[Given data]:
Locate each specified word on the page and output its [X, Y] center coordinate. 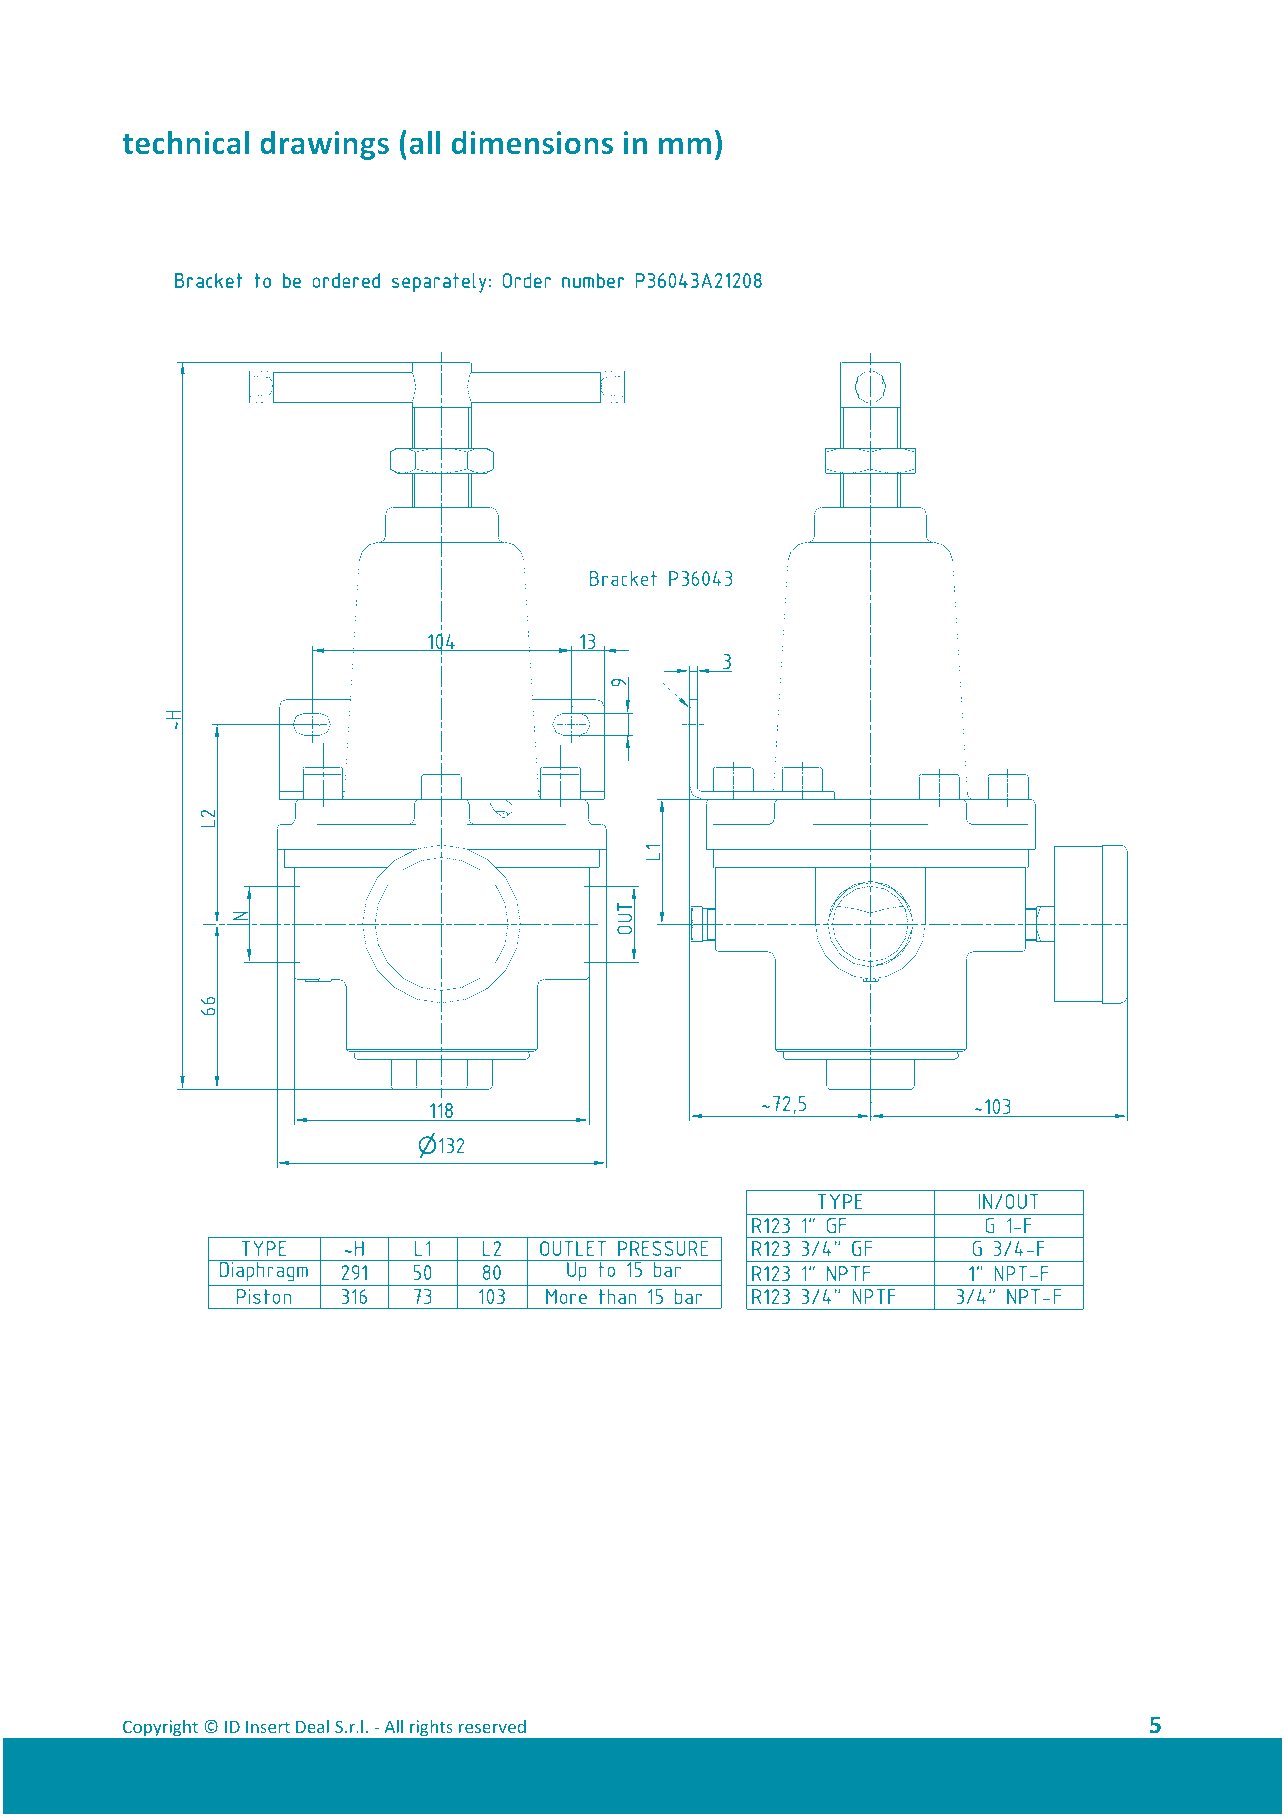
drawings [324, 145]
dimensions [532, 142]
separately [439, 283]
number [593, 280]
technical [185, 142]
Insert [268, 1727]
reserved [492, 1726]
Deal [312, 1726]
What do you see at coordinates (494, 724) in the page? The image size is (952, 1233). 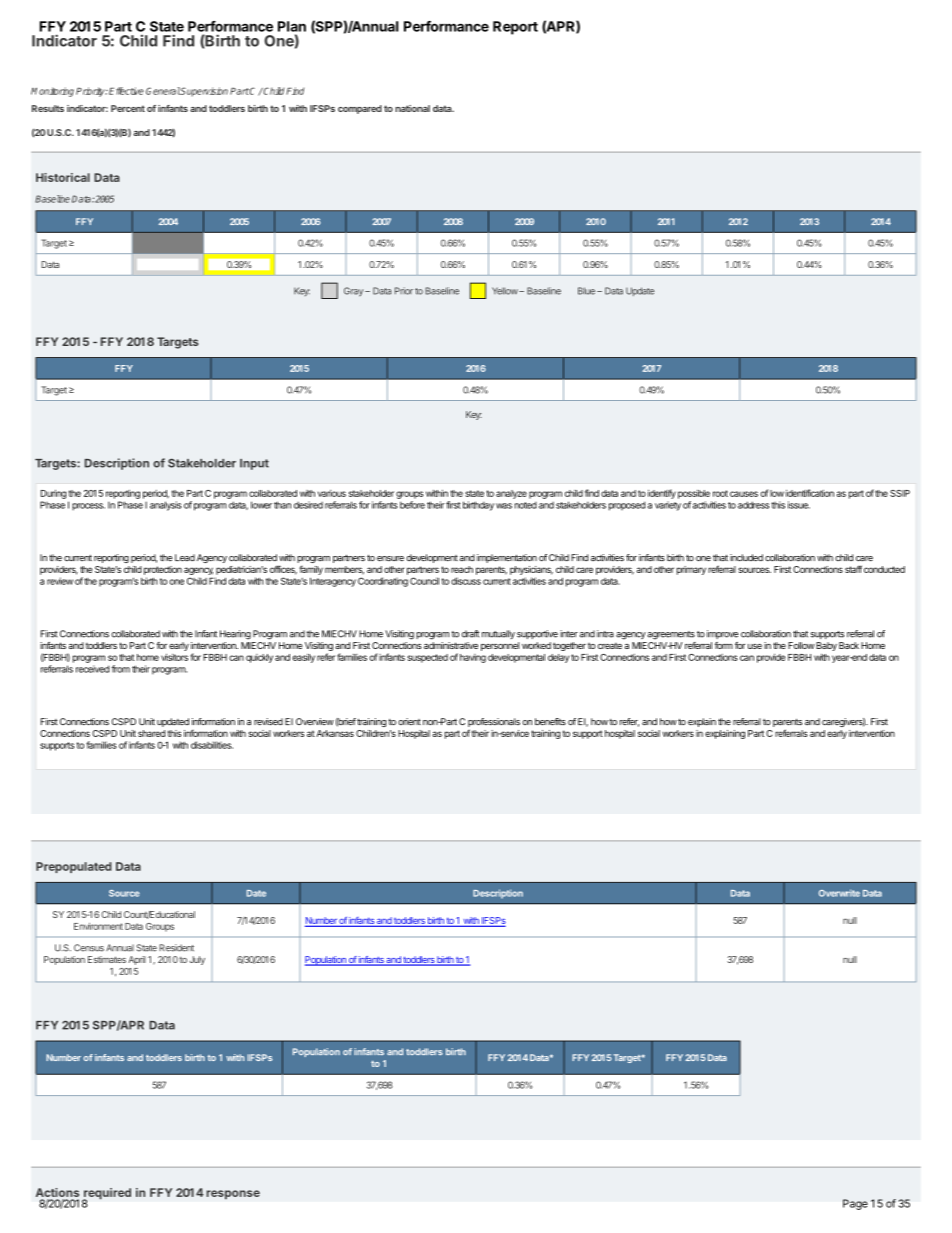 I see `professionals` at bounding box center [494, 724].
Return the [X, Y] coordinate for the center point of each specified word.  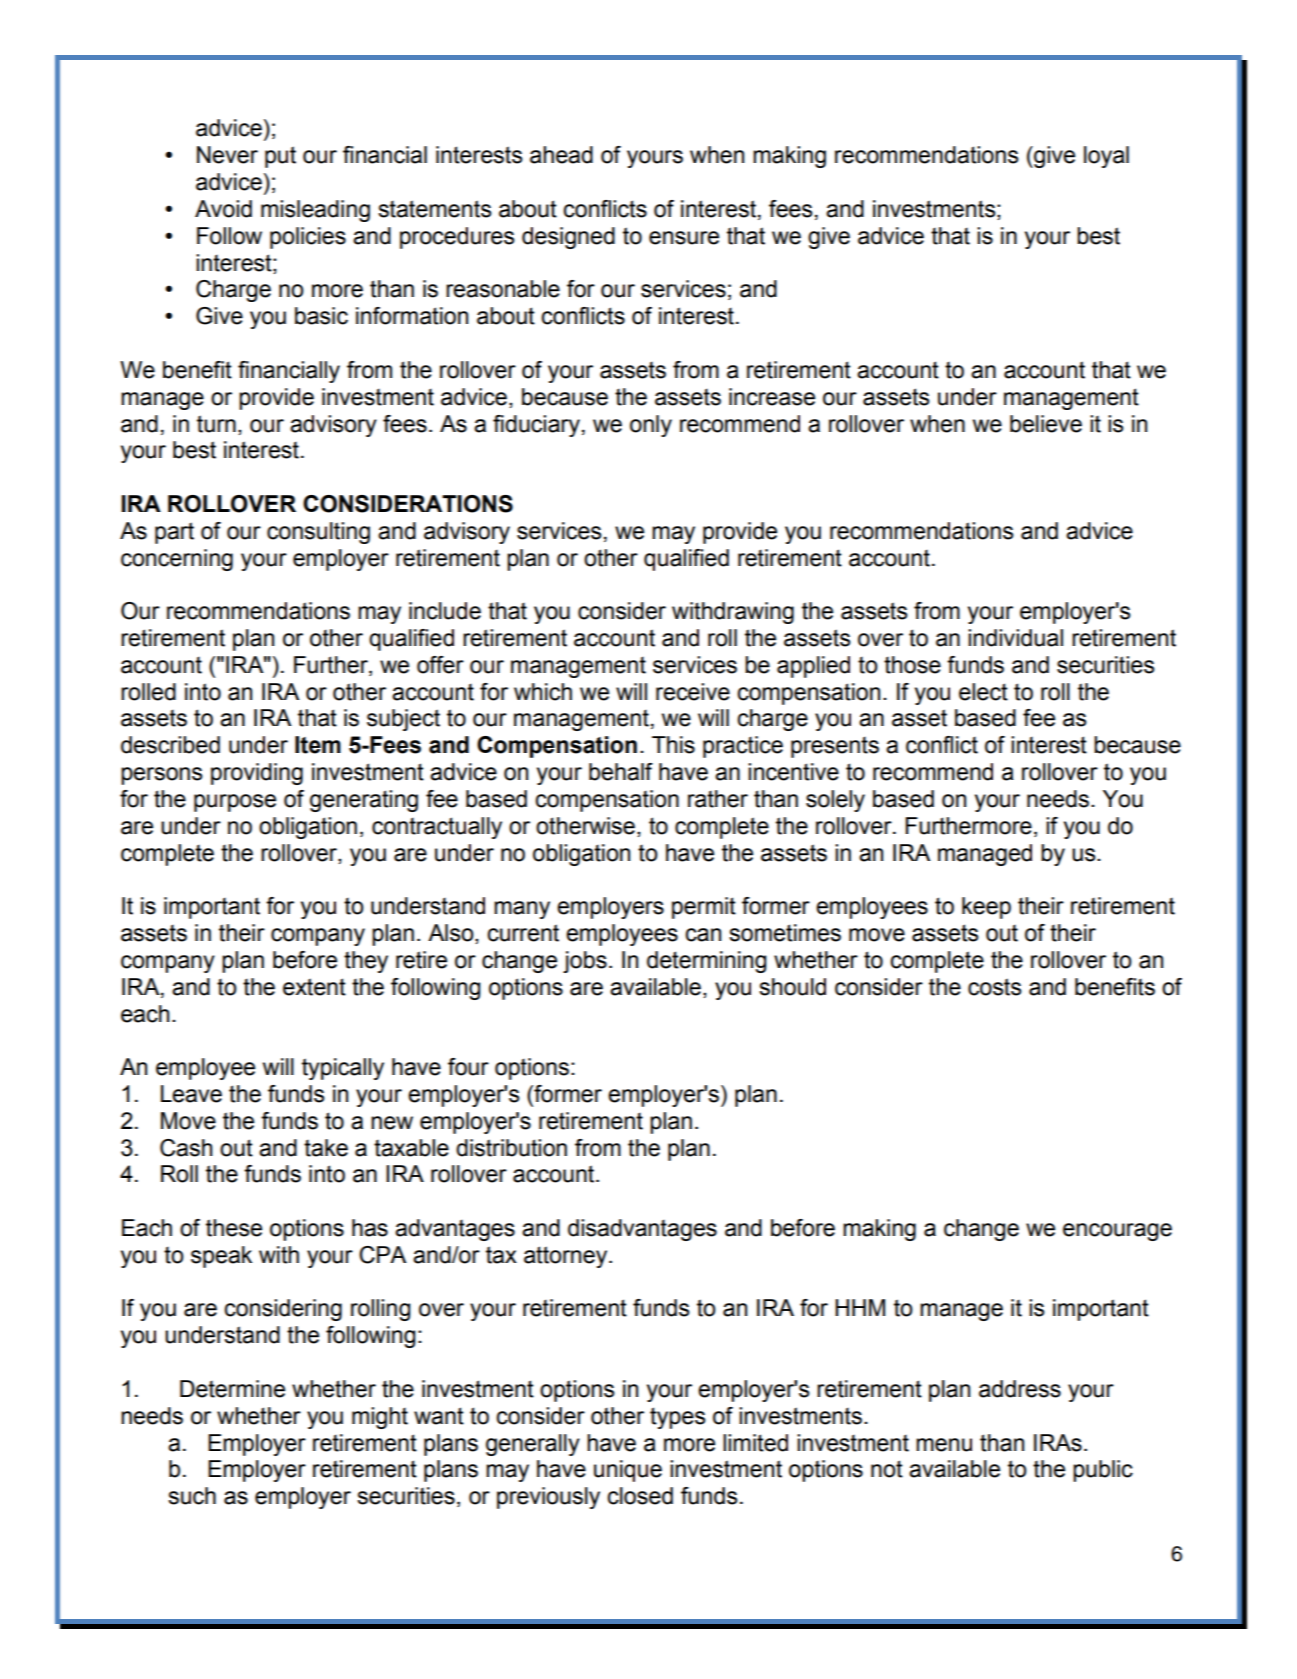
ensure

[Do this]:
Arrange the lines of the listing as a Markdown table with the columns Number and Line. Start at the line containing "dimensions [532, 142]", end at the line containing "Deal [312, 1726]", and omit any blank lines.

[Final answer]:
| Number | Line |
|---|---|
| 1 | dimensions [532, 142] |
| 2 | separately [439, 283] |
| 3 | number [593, 280] |
| 4 | technical [185, 142] |
| 5 | Insert [268, 1727] |
| 6 | reserved [492, 1726] |
| 7 | Deal [312, 1726] |